Versicherungswirtschaft-heute

          Mobilversion

 

R+V warnt vor Mähdrescherbränden

15.07.2015 – Agrar_Rainer Sturm_pixelioExtrem trockener Getreidestaub, Funkenschlag durch hochgewirbelte Steine, Hydrauliköl und hohe Temperaturen erhöhen im Sommer die Brandgefahr für Mähdrescher, warnt die R+V. Der Versicherer verzeichnete in den vergangenen Jahren eine Verdoppelung des Schadenaufwands pro Erntesaison.
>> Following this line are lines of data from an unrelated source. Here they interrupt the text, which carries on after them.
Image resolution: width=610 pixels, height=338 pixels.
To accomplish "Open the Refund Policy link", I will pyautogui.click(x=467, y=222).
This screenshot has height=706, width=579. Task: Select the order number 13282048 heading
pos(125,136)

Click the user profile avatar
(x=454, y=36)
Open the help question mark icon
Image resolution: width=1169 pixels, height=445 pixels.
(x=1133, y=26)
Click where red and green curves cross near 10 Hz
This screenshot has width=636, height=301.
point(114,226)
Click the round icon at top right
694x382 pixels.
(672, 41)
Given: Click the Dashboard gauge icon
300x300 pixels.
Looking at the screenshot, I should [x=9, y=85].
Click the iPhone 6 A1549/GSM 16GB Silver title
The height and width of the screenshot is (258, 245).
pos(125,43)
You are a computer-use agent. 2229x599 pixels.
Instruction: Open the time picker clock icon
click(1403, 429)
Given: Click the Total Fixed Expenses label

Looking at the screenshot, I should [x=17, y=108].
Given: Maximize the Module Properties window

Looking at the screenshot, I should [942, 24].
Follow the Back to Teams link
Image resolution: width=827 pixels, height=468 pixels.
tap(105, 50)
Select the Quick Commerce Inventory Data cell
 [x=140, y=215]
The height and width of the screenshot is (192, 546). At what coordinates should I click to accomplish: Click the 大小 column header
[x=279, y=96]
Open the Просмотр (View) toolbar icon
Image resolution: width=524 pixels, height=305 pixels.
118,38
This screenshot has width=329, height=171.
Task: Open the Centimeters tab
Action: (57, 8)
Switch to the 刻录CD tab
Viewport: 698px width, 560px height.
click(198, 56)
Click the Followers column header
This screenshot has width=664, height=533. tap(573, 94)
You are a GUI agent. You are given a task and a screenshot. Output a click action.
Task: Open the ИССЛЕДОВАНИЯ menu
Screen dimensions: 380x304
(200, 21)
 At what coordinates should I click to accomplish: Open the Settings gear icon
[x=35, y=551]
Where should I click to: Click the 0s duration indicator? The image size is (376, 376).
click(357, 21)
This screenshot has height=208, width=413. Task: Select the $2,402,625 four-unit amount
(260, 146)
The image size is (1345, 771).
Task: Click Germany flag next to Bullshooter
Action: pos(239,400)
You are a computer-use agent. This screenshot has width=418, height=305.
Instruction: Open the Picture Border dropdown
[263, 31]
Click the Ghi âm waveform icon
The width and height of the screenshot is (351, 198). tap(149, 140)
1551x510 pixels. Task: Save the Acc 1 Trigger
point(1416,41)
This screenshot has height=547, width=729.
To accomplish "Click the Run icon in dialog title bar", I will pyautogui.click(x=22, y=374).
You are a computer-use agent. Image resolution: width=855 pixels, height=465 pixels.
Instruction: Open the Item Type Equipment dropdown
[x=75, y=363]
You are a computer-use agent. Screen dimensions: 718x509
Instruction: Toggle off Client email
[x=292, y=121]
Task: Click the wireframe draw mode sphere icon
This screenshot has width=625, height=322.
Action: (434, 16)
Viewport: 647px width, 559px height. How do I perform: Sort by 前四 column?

2014 zahlte die R+V rund zwei Mio. Euro für ausgebrannte Mähdrescher. Grund für das hohe Schadenaufkommen seien häufig mangelhafte Reinigung und Wartung, so der Versicherer mit Sitz in Wiesbaden. Das trockene Erntegut entwickle extrem viel Staub, der sich im und am Fahrzeug festsetzt. Funken schlagende Steine und hohe Temperaturen an der Abgasanlage der Dieselmotoren können den Staub dann leicht entzünden.

“Der Mähdrescher sollte nicht nur regelmäßig gewartet werden”, empfiehlt R+V-Agrarexperte Lothar Zschiesche: “Wichtig ist auch, alle Teile sorgfältig zu reinigen, an denen sich das Erntegut festsetzen kann.” (vwh/jko)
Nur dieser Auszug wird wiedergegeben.